I have changed options, and my new option does not offer a savings benefit.
     What happens to any unused, accumulated savings on my old option?
Answer
You are entitled to claim this unused, accumulated savings benefit from the Scheme. If the member’s medical savings benefit was fully utilised at the time of the option change, then no refund will be due. It is also possible that a member may have over-utilised the savings benefit if they opt to change options or resign from the Scheme during a benefit year. This over-utilised savings benefit will then have to be re-paid to the Scheme.

The same principal applies to members who resign from the Scheme and they are not joining or planning to join another Scheme that offers a savings benefit. If the new Scheme does however offer a medical savings benefit, then members are lawfully required to have the unused, accumulated savings transferred to the new Scheme.

Members can contact Customer Services on 0860 109 558 or email us at contributions@prosano.co.za to enquire in this regard should they be unsure if they qualify for a savings refund once they have changed options or resigned from the Scheme.



What are the requirements should I wish to terminate my membership?
Answer
In terms of the Rules of the Scheme, membership may be voluntarily terminated upon giving the Scheme one calendar month written notice. This written notice must include the reason for termination and can be emailed/faxed/posted to the Scheme at the following contact details:

Email: membership@prosano.co.za
Fax: 021 957 8650
Post: Private Bag X97, Bellville, 7535



What is Pre-Authorisation?
Answer
Pre-authorisation is the pre-approval of any booked admission to a hospital, including the relevant treatment and/or procedure by a registered practitioner. All treating providers (GP, Specialist, Physiotherapist, etc.) during the hospital event need to be pre-authorised. In order to ensure that the Scheme approves the appropriate number of days for the hospital event, members must be aware that the service providers must provide the Scheme with all relevant clinical updates in good time.

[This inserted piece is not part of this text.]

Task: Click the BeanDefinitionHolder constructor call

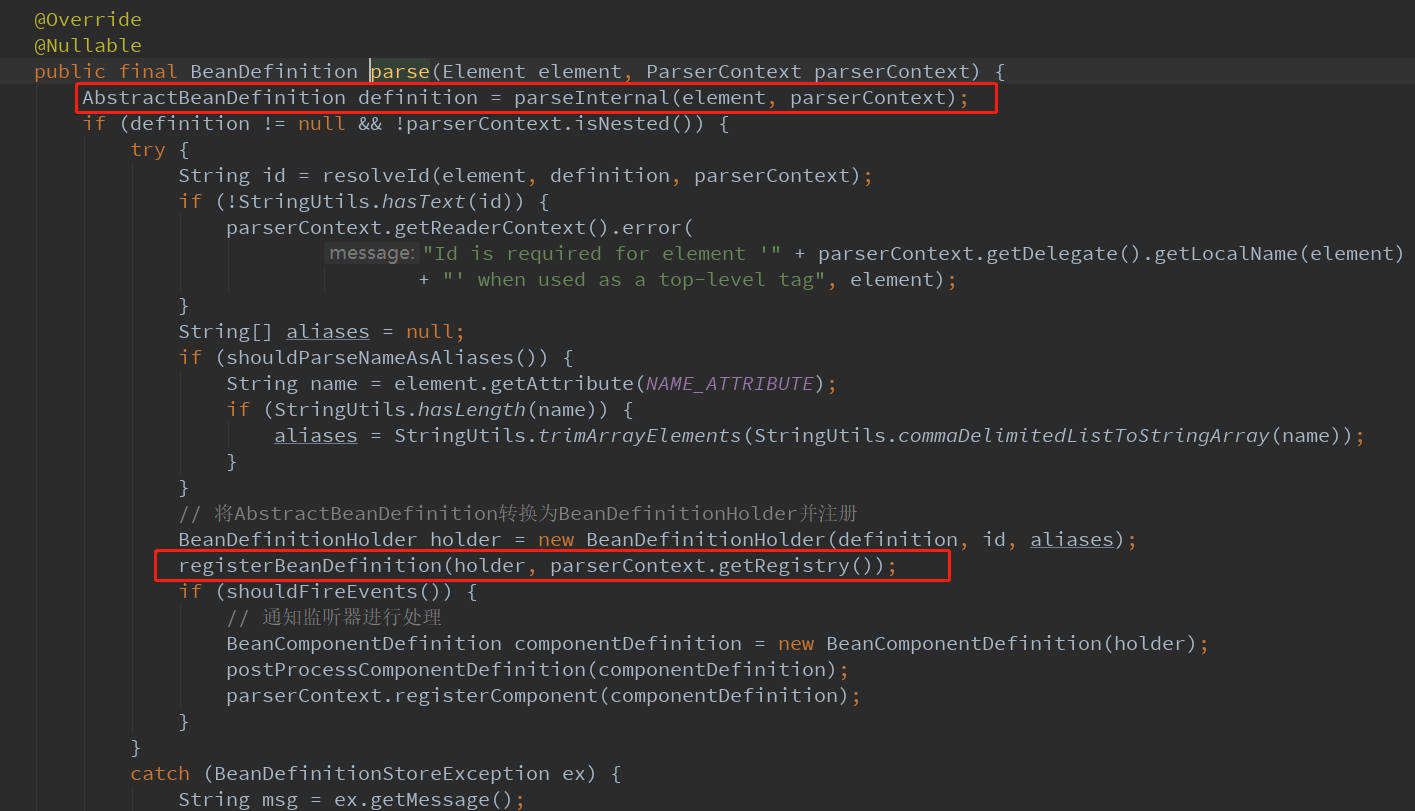Action: coord(706,539)
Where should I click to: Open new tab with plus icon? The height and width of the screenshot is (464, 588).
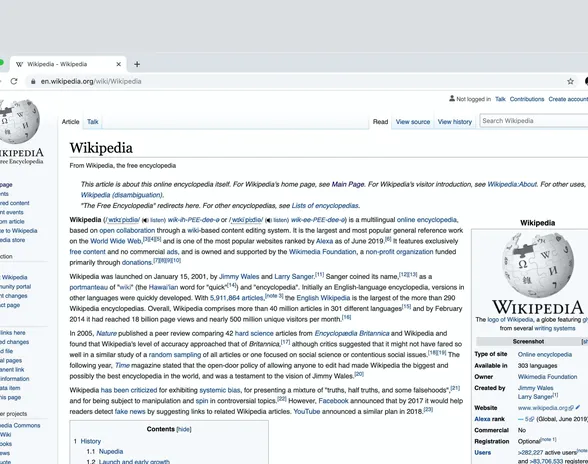pyautogui.click(x=137, y=64)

Details of the pre-booked procedures will only be released to the member or nearest relative, as the Scheme must ensure that they are aware of the various disclaimers, Scheme exclusions/prosthesis limits.

MRI and CT scans, as well as radio isotopes studies, must also be pre-authorised – for both in and out of hospital procedures.

Pre-authorisation should be obtained by the member or the dependant only.
1. The member number, dependant code and the date of birth of the person being admitted.
2. Admitting and treating doctor’s name and practice number.
3. The name and practice number of the hospital, clinic or radiologist.
4. Date of the admission and the date of the operation or procedure. ICD 10 code and the procedure or tariff code/s, obtained from the doctor.



Are organ transplants covered?
Answer
Yes, organ transplants are covered to a maximum for R150, 000.00 in a private hospital and at 100% of cost at a state facility (subject to PMB).



What is PMB?
Answer
Prescribed Minimum Benefits (PMB) is the minimum benefits that the Scheme is obliged to pay as per legislation. PMBs are defined by specific diagnosis and treatment categories.



What is covered from the Oncology Benefit?
Answer
The Scheme only covers Chemotherapy and Radiotherapy from the Oncology benefit.

Please note that once a member is diagnosed with cancer, they must register on the Scheme’s oncology program. Pro Sano has a Designated Service Provider (DSP) for all oncology treatment, namely ICON. All Pro Sano members must make use of ICON doctors for their oncology treatment.